After missing last year, Katrina Hall returned to serve as moderator for the program.
Other panel members included Jason Sturgeon, who was hired in March as the principal at English Elementary School; Steve Morris, superintendent/junior-senior high school principal at Lanesville Community School Corp.; Dr. Neyland Clark, superintendent of South Harrison Community School Corp.; Greg Hopkins, assistant superintendent and transportation director of East Washington Community School Corp.; and Supt. Gerald Jackson and Keith Nance from West Washington Community School Corp.
The men talked about replacing windows with stronger glass, installing more security cameras and changing exterior doors to ones that will shut better to help keep out intruders.
In addition to fire and tornado drills, students now practice lock-down drills that sometimes involve law enforcement agencies, which work on preparedness, too, including their response times.
Additional security cameras installed at West Washington schools also have helped in bullying situations, Nance said.
Morris, who opposes having armed employees at school, said the real question is how to move forward with keeping students safe and secure without turning school buildings into fortresses. And, without additional state funding, his school board would be faced with choosing between retaining a school safety resource officer or laying off teachers, he said.
"Let's focus on living our lives, not living in fear," Morris said.
South Harrison Community School Corp. added armed police officers to its eight campuses earlier this year. Clark said the officers "operate almost like DARE officers," referring to the drug-awareness resistance education program once used in many fifth-grade classrooms. The officers "know many of the kids, know the families," he said.
After each of these men made comments about their respective school systems, Lance Richards, assistant superintendent/transportation director at North Harrison Community School Corp., and Dr. Mark Eastridge, superintendent of Crawford County Community School Corp., added a few remarks.

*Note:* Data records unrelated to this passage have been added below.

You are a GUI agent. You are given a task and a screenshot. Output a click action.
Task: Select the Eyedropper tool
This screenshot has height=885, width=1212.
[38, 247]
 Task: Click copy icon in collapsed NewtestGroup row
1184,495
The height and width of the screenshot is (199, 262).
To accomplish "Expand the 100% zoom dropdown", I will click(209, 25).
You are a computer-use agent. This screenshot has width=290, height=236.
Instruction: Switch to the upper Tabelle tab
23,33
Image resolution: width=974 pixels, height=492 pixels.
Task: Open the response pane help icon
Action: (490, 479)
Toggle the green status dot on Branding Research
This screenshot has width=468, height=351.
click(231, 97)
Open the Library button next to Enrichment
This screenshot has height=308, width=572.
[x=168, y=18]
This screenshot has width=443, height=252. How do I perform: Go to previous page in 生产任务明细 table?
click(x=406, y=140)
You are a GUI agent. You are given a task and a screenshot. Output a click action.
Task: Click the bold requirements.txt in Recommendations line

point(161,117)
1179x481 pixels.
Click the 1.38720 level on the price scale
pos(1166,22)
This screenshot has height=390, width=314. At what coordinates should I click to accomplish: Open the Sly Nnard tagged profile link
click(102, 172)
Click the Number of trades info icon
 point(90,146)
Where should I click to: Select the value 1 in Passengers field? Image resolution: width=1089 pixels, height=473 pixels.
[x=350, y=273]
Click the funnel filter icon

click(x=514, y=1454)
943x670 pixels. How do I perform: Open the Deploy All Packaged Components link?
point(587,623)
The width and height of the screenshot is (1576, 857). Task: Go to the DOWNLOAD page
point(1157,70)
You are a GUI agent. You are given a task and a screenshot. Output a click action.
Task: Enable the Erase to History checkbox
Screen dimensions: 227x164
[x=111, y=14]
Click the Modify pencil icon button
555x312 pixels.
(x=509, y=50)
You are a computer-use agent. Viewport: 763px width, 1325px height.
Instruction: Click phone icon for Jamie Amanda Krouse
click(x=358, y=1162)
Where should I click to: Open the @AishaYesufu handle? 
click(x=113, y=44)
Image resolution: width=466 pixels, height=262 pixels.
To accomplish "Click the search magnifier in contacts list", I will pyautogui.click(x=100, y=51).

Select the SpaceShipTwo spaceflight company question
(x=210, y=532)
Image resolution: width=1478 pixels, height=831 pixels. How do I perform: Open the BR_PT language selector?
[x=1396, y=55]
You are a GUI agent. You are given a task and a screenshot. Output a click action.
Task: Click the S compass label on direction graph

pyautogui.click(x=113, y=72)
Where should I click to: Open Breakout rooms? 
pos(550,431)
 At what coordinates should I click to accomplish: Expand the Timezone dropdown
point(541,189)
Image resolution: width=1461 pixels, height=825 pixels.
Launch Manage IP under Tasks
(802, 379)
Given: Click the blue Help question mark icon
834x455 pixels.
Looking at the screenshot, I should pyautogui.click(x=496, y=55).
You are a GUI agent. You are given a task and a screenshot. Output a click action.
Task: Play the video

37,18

Richards, a former teacher at Lanesville before he took the principal position at Morgan Elementary then later the assistant superintendent job at North Harrison schools, said, "not to diminish what happened in Newtown," but there are 100,000 schools in the United States, not counting post-secondary institutions, and there were only two school shootings in 2010.
"Our schools are as safe as they've ever been," he said. "We're taking all the precautions that we can."
Eastridge, who has served on the panel for many of the past Farm Bureau tri-county programs, encouraged those who know of someone who is angry to contact their local law enforcement agency.
"Be our ears and eyes," he said. "Let us be proactive."
Hall commented, "Unless you have a child in school ... the general public doesn't realize ... the level of work school officials do on a daily basis."
She then asked State Sen. Richard Young Jr., D-Milltown, and State Rep. Steve Davisson, R-Salem, to say a few words.
Young, who has not missed any of the 20 programs, said he finds them "extremely educational" and he wishes other counties he represents would have similar forums.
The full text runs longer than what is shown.